Par la suite, la WARF donna les résultats de ces recherches en exclusivité pour
l’Europe à la EISELE GmBh & Co KG de DARMSTADT en Allemagne
afin de confirmer les tests, de produire et de distribuer le matériel
sur le marché européen. En 1981, un programme extensif fut établi
pour tester la résistance à la graphiose d’environ 100
clones en collaboration avec l’Institut Fédéral de Biologie à DARMSTADT.
En plus du critère de résistance à la graphiose, furent
observés la vigueur, la forme du houppier, la résistance au
vent, la rapidité de croissance ; ce travail a été enregistré sous
la marque RESISTA ® ; les variétés retenues ont été enregistrées
officiellement au catalogue des variétés protégées,
d’ abord en Allemagne puis pour l’ensemble de la Communauté Européenne.
Une très haute résistance
La grande diversité génétique issue du monde entier
a donné aux ormes RESISTA® leur vitalité et leur résistance
exceptionnelles, pas uniquement vis-à-vis de la graphiose (ophiostoma
ulmi) mais aussi contre des maladies telles que le verticillium, le stigophora et d’autres.

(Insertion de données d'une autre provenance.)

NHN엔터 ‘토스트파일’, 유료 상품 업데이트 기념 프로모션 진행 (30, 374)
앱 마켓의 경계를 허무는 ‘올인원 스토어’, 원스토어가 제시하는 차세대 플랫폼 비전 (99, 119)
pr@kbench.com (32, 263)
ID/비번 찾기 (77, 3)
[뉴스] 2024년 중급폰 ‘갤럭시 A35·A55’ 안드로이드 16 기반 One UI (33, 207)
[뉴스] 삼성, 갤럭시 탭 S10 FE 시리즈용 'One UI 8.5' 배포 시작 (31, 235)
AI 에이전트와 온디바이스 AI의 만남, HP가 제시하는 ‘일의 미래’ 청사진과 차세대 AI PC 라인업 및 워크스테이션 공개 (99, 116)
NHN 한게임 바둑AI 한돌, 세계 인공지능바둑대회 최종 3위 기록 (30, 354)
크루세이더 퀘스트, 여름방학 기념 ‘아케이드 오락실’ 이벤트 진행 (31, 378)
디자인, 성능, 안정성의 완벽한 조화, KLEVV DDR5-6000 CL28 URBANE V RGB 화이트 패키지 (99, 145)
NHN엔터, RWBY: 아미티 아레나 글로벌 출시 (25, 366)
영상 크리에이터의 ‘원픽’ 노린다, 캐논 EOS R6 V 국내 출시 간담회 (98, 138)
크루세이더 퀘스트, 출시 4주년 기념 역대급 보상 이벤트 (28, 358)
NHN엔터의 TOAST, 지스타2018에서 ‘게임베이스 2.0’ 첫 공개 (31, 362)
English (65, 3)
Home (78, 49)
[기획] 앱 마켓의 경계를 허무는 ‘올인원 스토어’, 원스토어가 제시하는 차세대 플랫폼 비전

Les ormes RESISTA® ont une croissance rapide, tolèrent les sols
secs, acceptent les sols inondés, résistent au sel, notamment
lors des déneigements urbains, résistent au vent ; ces qualités
sérieuses viennent notamment du fait que chaque orme RESISTA® est
multiplié de racines. En effet, les ormes RESISTA® ne sont jamais
greffés, le porte greffe, dans le cas d’un arbre greffé,
pouvant être lui-même éventuellement sensible à la
graphiose. En outre, il ne peut y avoir d’incompatibilité entre
le porte greffe et le greffon.
Une expérience de plus de vingt ans
Depuis plus de 20 ans, des milliers d’ormes RESISTA® ont été plantés
dans toute l’Europe. Ils sont les témoins de l’ensemble
des qualités issues des travaux de recherches du Pr. SMALLEY.
Constamment, les différentes variétés sont
testées avec des souches de champignon de la graphiose
les plus virulentes ; ces travaux sont supervisés par
l’Institut Fédéral Biologique de l’Allemagne.
L’orme est de retour
L’orme fait partie de l’équilibre environnemental,
un grand nombre d’insectes ne pouvant s’épanouir qu’autour
de l’orme sont de nouveau observables.